> **What the task requires**: From the line containing "At what coordinates" to the line containing "This screenshot has width=728, height=560." in the entries below, reproduce every line exactly, ends included. Nothing else belongs in the copy, and no pictures.

== Study material

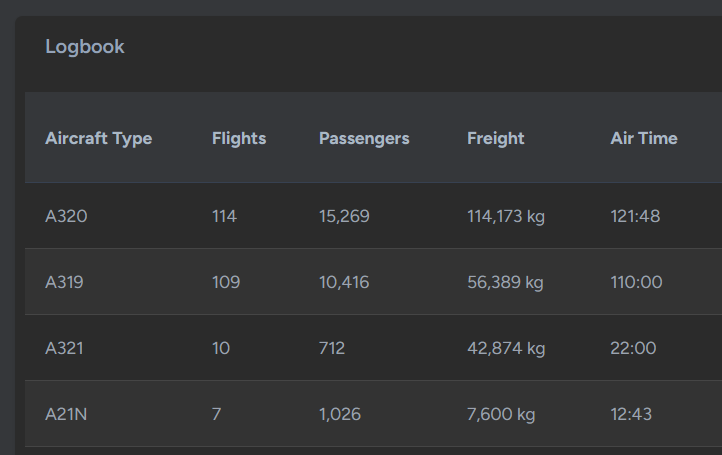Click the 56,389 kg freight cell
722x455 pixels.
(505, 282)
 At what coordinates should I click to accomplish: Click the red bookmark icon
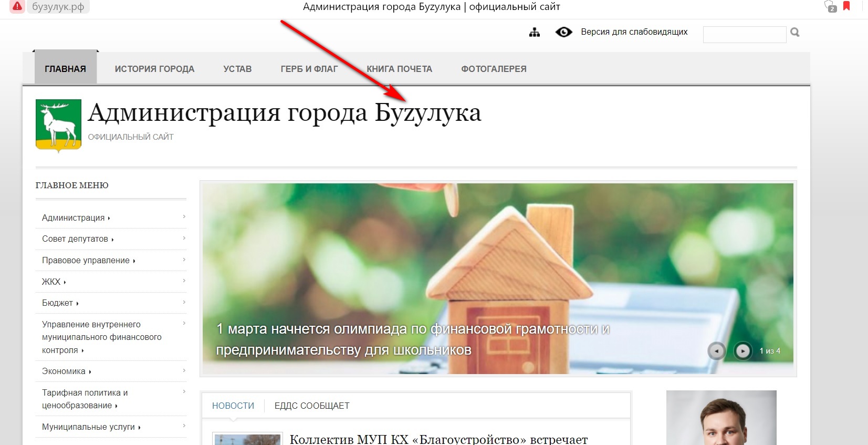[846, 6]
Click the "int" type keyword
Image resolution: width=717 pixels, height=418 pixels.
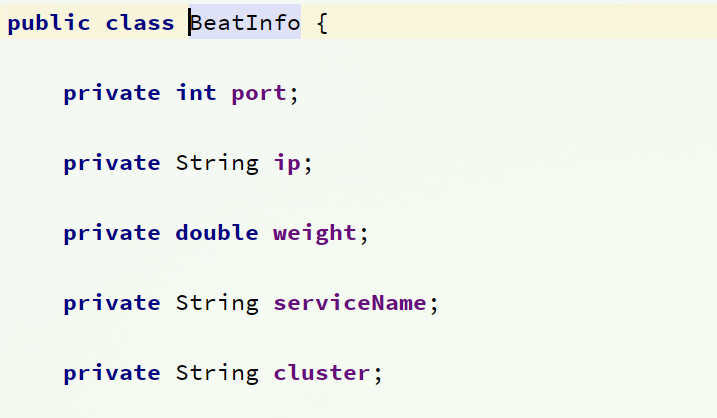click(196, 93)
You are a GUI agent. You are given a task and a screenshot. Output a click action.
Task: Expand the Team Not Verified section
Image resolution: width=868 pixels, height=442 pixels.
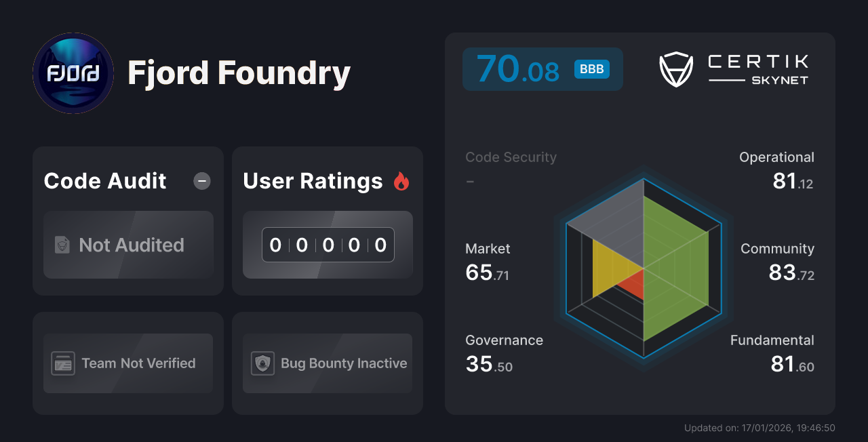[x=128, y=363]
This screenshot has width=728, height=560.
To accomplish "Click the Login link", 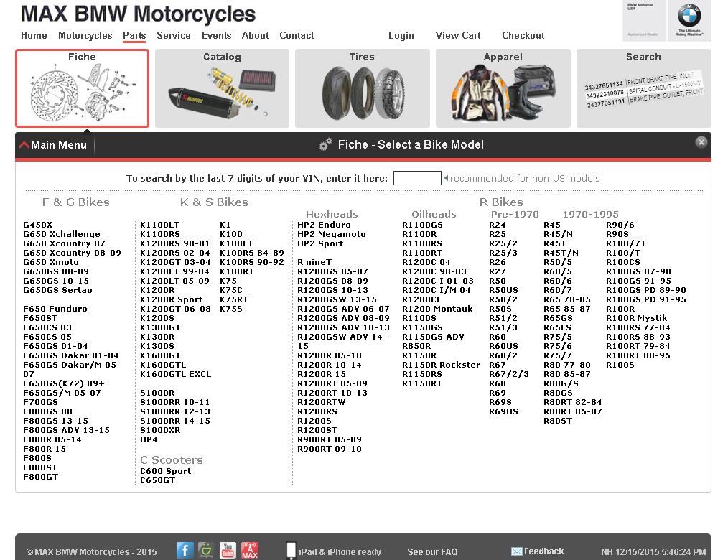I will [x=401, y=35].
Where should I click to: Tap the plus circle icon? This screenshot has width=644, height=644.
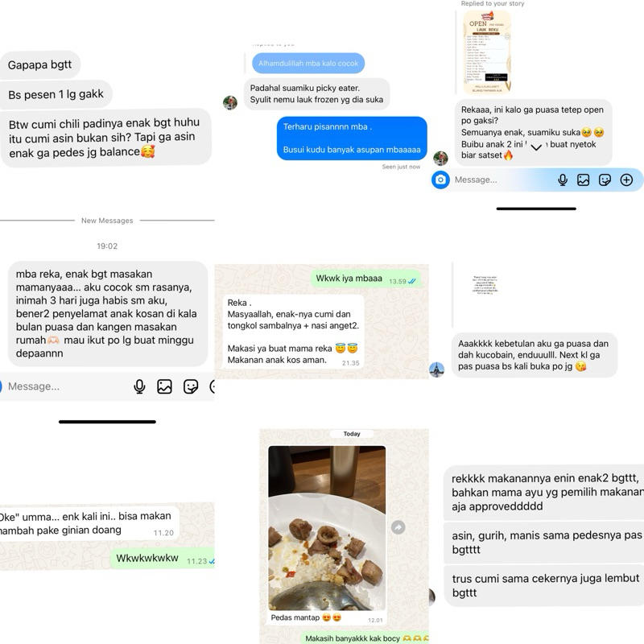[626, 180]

====
== Study material

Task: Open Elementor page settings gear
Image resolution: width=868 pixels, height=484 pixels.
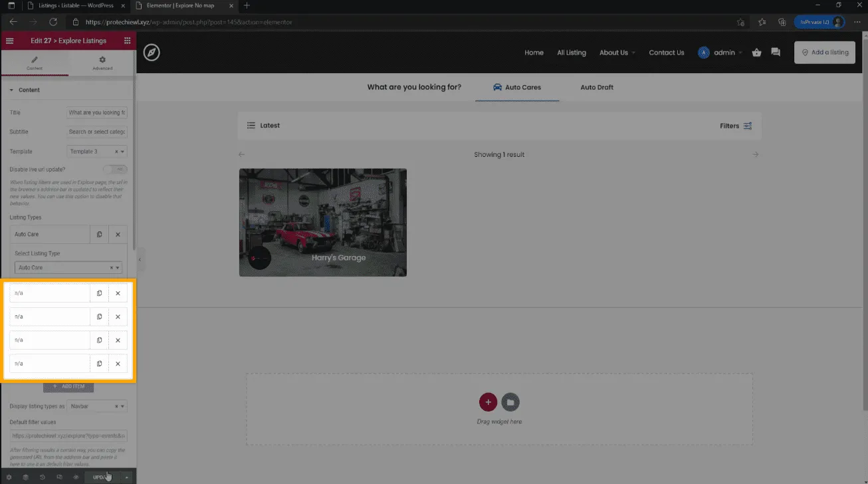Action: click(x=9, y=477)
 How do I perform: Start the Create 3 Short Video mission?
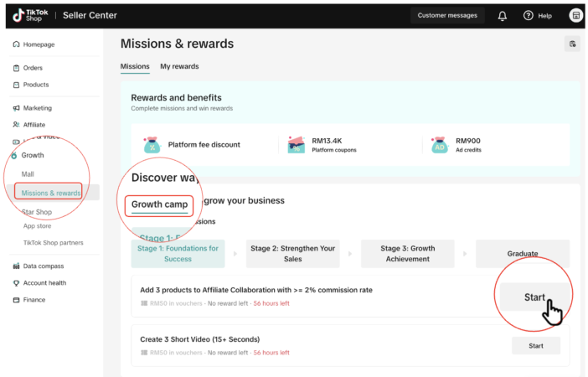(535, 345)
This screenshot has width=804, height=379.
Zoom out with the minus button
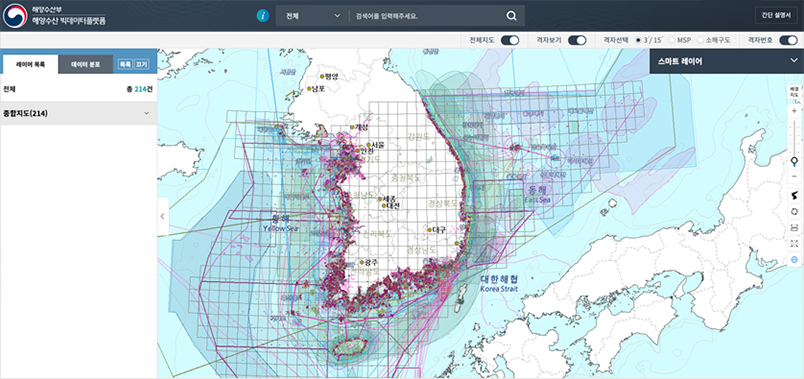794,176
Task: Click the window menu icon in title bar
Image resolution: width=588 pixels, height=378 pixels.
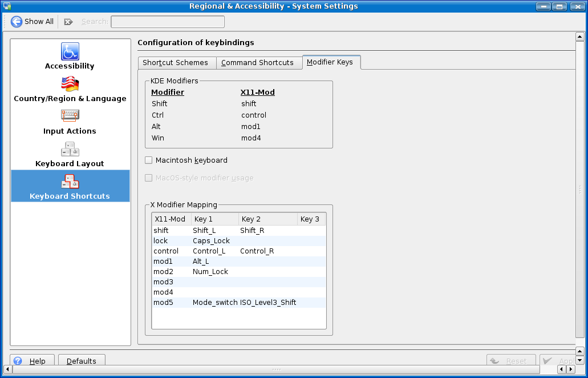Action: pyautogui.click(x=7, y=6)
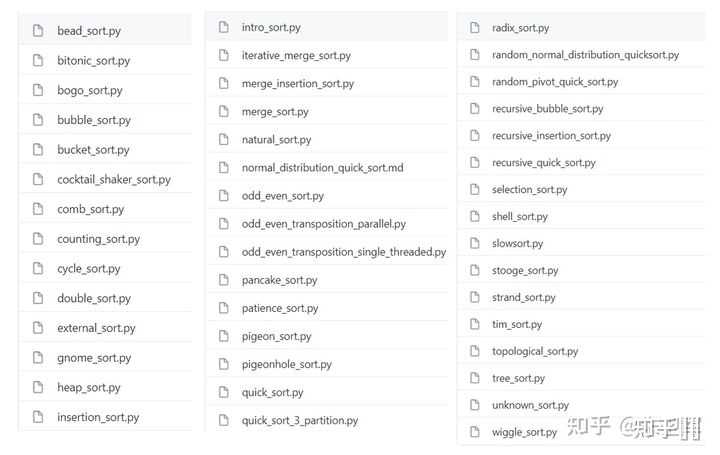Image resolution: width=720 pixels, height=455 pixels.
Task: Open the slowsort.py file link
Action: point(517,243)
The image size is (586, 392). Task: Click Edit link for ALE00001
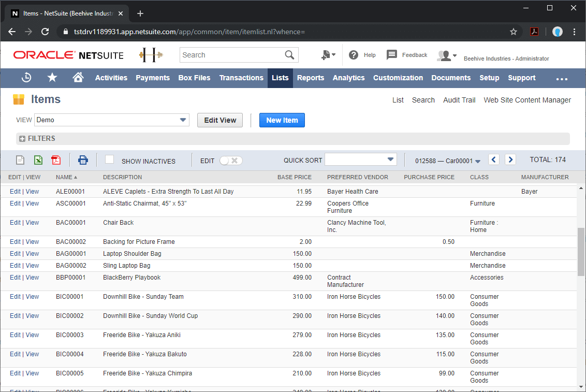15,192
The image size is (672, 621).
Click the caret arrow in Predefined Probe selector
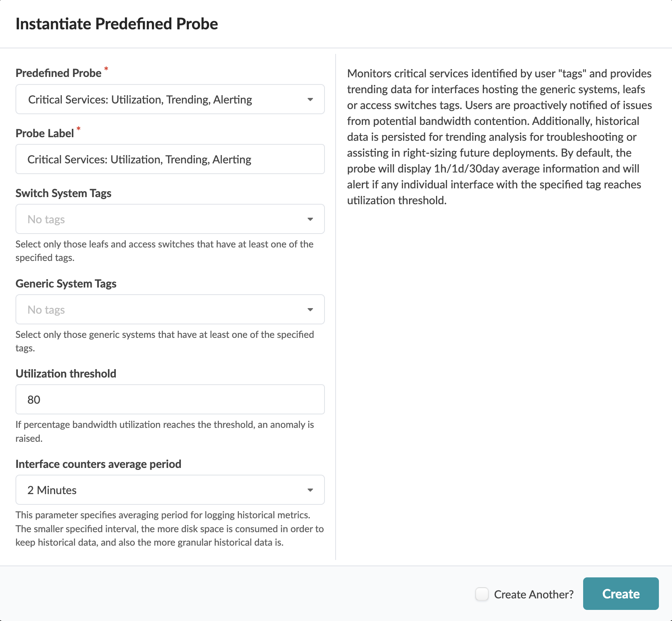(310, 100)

====

> **Answer for the task**:
 At what coordinates should I click to accomplish: Click the red bookmark icon
[846, 6]
Click the "int" type keyword
Image resolution: width=717 pixels, height=418 pixels.
click(196, 93)
You are a GUI agent. You are given a task and a screenshot. Output a click action.
Task: Expand the Team Not Verified section
Image resolution: width=868 pixels, height=442 pixels.
[x=128, y=363]
This screenshot has width=728, height=560.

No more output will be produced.